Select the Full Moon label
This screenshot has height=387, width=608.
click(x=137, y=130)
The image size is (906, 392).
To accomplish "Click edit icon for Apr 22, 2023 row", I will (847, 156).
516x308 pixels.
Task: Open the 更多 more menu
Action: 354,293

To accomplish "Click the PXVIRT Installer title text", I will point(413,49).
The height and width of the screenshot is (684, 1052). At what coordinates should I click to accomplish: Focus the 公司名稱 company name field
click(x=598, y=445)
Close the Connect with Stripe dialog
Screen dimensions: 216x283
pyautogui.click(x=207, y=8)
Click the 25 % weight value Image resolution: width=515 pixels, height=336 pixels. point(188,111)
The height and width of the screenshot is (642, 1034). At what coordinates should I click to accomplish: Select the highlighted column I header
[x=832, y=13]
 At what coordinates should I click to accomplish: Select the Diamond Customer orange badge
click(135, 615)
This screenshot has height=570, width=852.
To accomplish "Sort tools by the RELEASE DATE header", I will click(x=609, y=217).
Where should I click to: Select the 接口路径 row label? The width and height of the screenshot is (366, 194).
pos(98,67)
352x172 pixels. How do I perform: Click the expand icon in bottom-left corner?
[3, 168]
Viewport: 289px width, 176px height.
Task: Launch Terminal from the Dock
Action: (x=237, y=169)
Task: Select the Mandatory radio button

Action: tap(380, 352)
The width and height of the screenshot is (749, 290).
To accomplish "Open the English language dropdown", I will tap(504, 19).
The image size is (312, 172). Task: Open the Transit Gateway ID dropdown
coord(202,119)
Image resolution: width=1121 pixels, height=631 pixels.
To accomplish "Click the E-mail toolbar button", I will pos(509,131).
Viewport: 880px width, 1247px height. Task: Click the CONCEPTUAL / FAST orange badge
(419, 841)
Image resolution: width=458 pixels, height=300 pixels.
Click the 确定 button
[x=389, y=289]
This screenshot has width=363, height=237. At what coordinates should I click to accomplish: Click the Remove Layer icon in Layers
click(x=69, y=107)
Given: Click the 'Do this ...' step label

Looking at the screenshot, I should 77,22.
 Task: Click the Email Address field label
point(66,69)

**REQUIRED WORK:**
Look through the entries above and copy each line that has "resolution" in it.

**SOLVED PROBLEM:**
Click the 25 % weight value Image resolution: width=515 pixels, height=336 pixels. point(188,111)
Image resolution: width=1121 pixels, height=631 pixels.
Image resolution: width=458 pixels, height=300 pixels.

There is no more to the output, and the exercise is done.